Exercise brief:
Only one span belongs in the answer: the line holding "This screenshot has width=705, height=401." through the last line of the entries below, retyped exactly.
_ _ _ _
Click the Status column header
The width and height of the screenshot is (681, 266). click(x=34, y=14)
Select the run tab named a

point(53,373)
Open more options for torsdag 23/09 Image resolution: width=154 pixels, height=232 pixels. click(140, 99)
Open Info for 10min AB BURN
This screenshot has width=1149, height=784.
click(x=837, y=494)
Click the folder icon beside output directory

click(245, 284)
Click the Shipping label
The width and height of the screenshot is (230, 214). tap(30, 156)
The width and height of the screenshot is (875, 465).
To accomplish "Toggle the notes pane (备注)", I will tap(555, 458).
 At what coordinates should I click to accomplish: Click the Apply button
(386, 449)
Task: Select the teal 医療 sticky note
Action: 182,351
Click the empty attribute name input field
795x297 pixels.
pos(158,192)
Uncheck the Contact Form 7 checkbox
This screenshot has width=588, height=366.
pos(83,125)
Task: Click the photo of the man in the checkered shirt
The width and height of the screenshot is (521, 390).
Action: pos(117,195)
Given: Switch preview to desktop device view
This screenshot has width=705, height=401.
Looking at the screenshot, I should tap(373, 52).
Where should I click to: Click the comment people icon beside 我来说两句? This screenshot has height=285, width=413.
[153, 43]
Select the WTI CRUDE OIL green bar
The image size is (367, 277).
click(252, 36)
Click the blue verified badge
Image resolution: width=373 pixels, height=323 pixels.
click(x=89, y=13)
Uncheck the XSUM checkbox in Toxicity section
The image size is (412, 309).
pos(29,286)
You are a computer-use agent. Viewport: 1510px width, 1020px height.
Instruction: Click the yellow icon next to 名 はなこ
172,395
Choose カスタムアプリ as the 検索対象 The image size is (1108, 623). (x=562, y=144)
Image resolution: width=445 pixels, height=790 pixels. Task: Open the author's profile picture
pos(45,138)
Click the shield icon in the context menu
_ _ _ _
Answer area:
This screenshot has width=705, height=401.
Looking at the screenshot, I should tap(373, 52).
Where should I click to: Click the comment people icon beside 我来说两句? This screenshot has height=285, width=413.
[153, 43]
Select the WTI CRUDE OIL green bar
The image size is (367, 277).
click(252, 36)
Click the blue verified badge
Image resolution: width=373 pixels, height=323 pixels.
click(x=89, y=13)
Uncheck the XSUM checkbox in Toxicity section
The image size is (412, 309).
pos(29,286)
You are a computer-use agent. Viewport: 1510px width, 1020px height.
Instruction: Click the yellow icon next to 名 はなこ
172,395
Choose カスタムアプリ as the 検索対象 The image size is (1108, 623). (x=562, y=144)
Image resolution: width=445 pixels, height=790 pixels. Task: Open the author's profile picture
pos(45,138)
Click the shield icon in the context menu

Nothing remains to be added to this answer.